I’ve been impressed by DOSBox-X lately, which works slightly better if you find yourself wanting a more faithful DOS and Windows environment. It’s also got more menus for common tasks than raw DOSBox.
DOSBox Pure is also really good, it’s a fork made for RetroArch/libretro and works really well with some special features added https://github.com/schellingb/dosbox-pure
Yeah, I've got a pretty full environment with Office, old versions of Visual C++ and Visual Basic, even Encarta 95, and of course Castle of the Winds. No real justification for all this, obviously, beyond occasionally remembering software used to be snappy.
IMHO the best way to capture video from any operating system is to simply output the HDMI to a HDMI USB capture device [1] plugged into another computer running OBS Studio or similar software.
Pretty much overkill when doing DOS emulation, cost-wise and usability-wise. Either you use dosbox' built-in capturing facility or you just screen capture using OBS on the same machine.
That's probably the easiest, when combined with a HDCP stripper if necessary.
It's unlikely to be high video quality though, as all of the similar HDMI capture devices that I have (~7, known as the "Can'tLink" devices as a play on "CamLink") will only do decent framerate at reasonable resolutions in MJPEG.
Quick Edit: Also, if you get one, check there's a tiny heatsink on the chip inside otherwise they cook themselves.
Yes, but not using that tool. Certainly not at a $8 price-point over USB 2.0 (and while some of them have USB 3.0 looking ports, they're USB 2.0 internally).
I'd start by looking at the Black Magic Intensity Pro 4K, but you're looking at hundreds of dollars.

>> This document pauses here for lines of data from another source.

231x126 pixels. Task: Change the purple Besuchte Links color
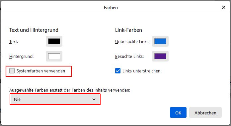coord(160,56)
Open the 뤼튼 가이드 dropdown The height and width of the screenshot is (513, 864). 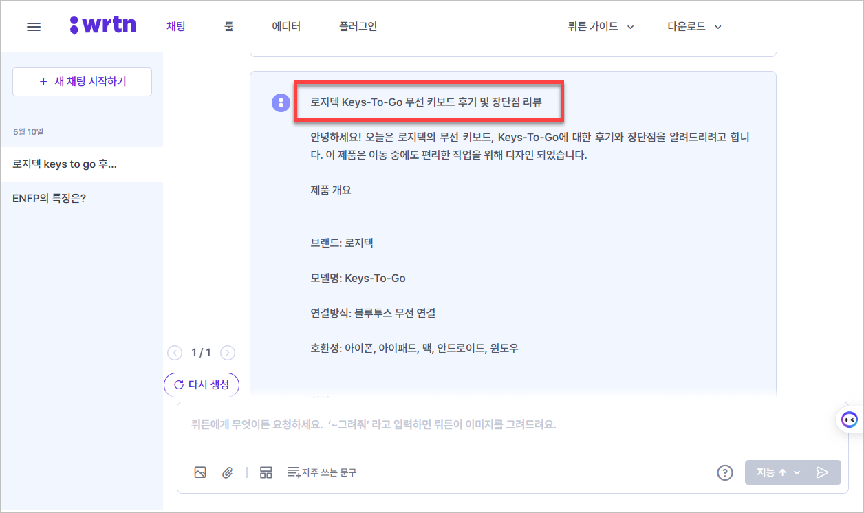600,26
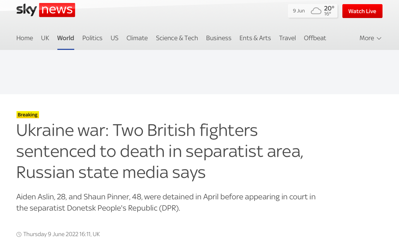The image size is (399, 247).
Task: Open the Travel section
Action: tap(287, 38)
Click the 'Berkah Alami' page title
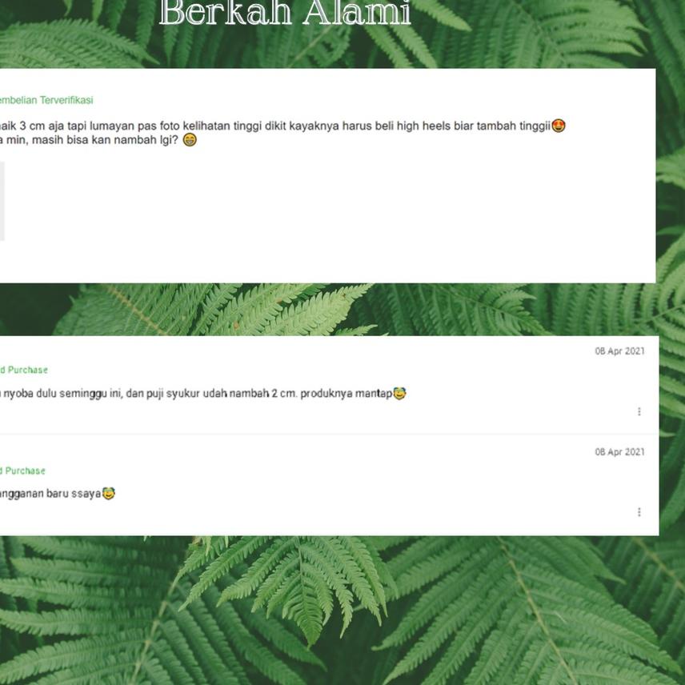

I have multiple of what I'm very confident are basically those devices. I use them fairly regularly.
They are almost all built around the MS 2109 Macrosilicon chip (and the ones that aren't are worse). They will only do MJPEG when above a certain rez and framerate.
1080p60 24-bit colour depth is 372.5MBytes/sec uncompressed. So it's going to require some compression.
I'm not an expert on h.264 etc, but can you do real-time lossless CBR below 53MBytes/sec on a readily available hardware encoder that, including the HDMI capture functionality, comes anywhere near $8?
It should be noted DOSBox uses it's own ZMBV codec for video compression which is lossless, optimized for game graphics and fast to compress in real-time during capture.
By converting to h264 the video is probably compatible with a wider range of devices, but the usual compression artifacts might appear if compression level is high.
Tangent: what's kind of freaky about the Digger video is that as a child I came to a 100% identical "optimal run" strategy for maximizing my score in the first level of digger.
Correct, although the nitpick is that it's not exactly the IBM PC itself, but the CGA video card output. Its resolution of 320x200 is 8:5, and so the pixels aren't square on a 4:3 CRT.